Ce mandement composé, au XVIe siècle, de quatre communautés, n’aurait formé,
si l’on en croit la tradition, qu’une seule paroisse et une seule communauté
jusqu’en 1330. Cela est fort douteux, du moins quant aux paroisses : il
y avait déjà des églises à Guillestre, Ceillac
et Risoul en 1118 et
les églises de Notre-Dame et de Saint-Marcellin de Vars existaient
en 1321.
;La paroisse de Ceillac existait déjà en 1118, le pape Gélase II en confirma le 20 décembre cette année les dîmes au monastère de Saint-André d’Avignon, de l’ordre de Cluny. Les fonctions curiales se faisaient, au XVIe siècle, dans deux églises, celles de Sainte-Cécile de, la Clapière et de Saint-Sébastien de Ceillac, cette dernière de création plus récente que l’autre. La cure était à la collation de l’archevêque d’Embrun; les dîmes étaient partagées entre l’abbaye de Saint-André d’Avignon et le chapitre d’Embrun. Il n’y avait aucune chapelle payant les décimes dans cette paroisse, mais deux chapelles de Sainte-Anne, et de Saint-Claude, sans revenus, paraissent de fondation ancienne.

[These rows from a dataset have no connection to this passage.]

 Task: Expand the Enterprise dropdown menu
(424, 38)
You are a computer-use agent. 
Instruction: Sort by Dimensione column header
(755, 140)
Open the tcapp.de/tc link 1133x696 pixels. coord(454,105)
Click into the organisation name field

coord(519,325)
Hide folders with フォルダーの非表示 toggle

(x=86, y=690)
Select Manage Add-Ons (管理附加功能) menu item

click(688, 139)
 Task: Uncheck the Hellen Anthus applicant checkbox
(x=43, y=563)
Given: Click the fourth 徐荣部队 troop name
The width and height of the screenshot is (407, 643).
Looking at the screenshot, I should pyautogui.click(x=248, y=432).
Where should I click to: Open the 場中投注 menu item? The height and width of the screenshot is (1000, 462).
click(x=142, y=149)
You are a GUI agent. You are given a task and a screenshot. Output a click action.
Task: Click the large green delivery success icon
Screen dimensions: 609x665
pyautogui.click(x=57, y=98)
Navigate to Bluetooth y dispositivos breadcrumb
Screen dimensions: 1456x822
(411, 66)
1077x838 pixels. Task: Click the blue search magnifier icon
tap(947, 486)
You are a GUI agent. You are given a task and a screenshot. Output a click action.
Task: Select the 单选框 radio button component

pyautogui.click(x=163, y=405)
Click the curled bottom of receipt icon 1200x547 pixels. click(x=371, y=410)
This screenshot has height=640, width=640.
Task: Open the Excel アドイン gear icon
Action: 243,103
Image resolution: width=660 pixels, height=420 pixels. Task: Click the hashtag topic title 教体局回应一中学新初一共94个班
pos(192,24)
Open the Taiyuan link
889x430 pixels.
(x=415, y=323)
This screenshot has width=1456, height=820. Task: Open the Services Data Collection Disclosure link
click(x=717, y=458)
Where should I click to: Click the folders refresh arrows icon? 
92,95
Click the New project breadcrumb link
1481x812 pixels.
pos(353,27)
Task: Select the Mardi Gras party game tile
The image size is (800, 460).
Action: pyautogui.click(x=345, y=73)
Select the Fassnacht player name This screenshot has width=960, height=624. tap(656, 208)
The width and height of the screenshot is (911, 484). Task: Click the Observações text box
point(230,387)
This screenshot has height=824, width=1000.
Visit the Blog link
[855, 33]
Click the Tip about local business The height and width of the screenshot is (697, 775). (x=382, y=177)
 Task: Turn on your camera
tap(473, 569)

Voir plus loin à Guillestre.
Même remarque.
1524, 3 juin, les mines de Ceillac sont albergées par le Dauphin
1737, un incendie dévore Ceillac.
FOURNIER (Marcellin), né vers 1590, mort à
Bourg vers 1660; jésuite, professeur au collège d’Embrun
(1628.), auteur d’une histoire manuscrite des
Alpes maritimes et cottiennes. Malgré d’innombrables erreurs
et des lacunes considérables, elle mériterait d’être
publiée. Un historien de valeur, M. Fabre, dans ses Recherches sur
les pèlerinages des rois de France à Notre-Dame d’Embrun,
a voulu contester le nom et le lieu de naissance de Fournier; il le nomme
Fornier et le fait naître à Tournon. Fournier et Fornier sont
absolument la même chose au XVIIe siècle, l’orthographe des
noms propres n’étant pas encore absolument fixée à
cette époque. Fournier est dit Tournonois dans une note relativement
récente inscrite sur le manuscrit original de son histoire, conservé
dans la bibliothèque de Lyon ; mais une tradition constante, le nom
de Fournier très répandu à Ceillac, le prénom
de Marcellin, qui est celui du patron du diocèse d’Embrun, enfin
le fait même d’avoir écrit l’histoire de ce diocèse,
sont des preuves de son origine embrunaise, et confirment à cet égard
les affirmations de Guy-Allard et du curé, Albert.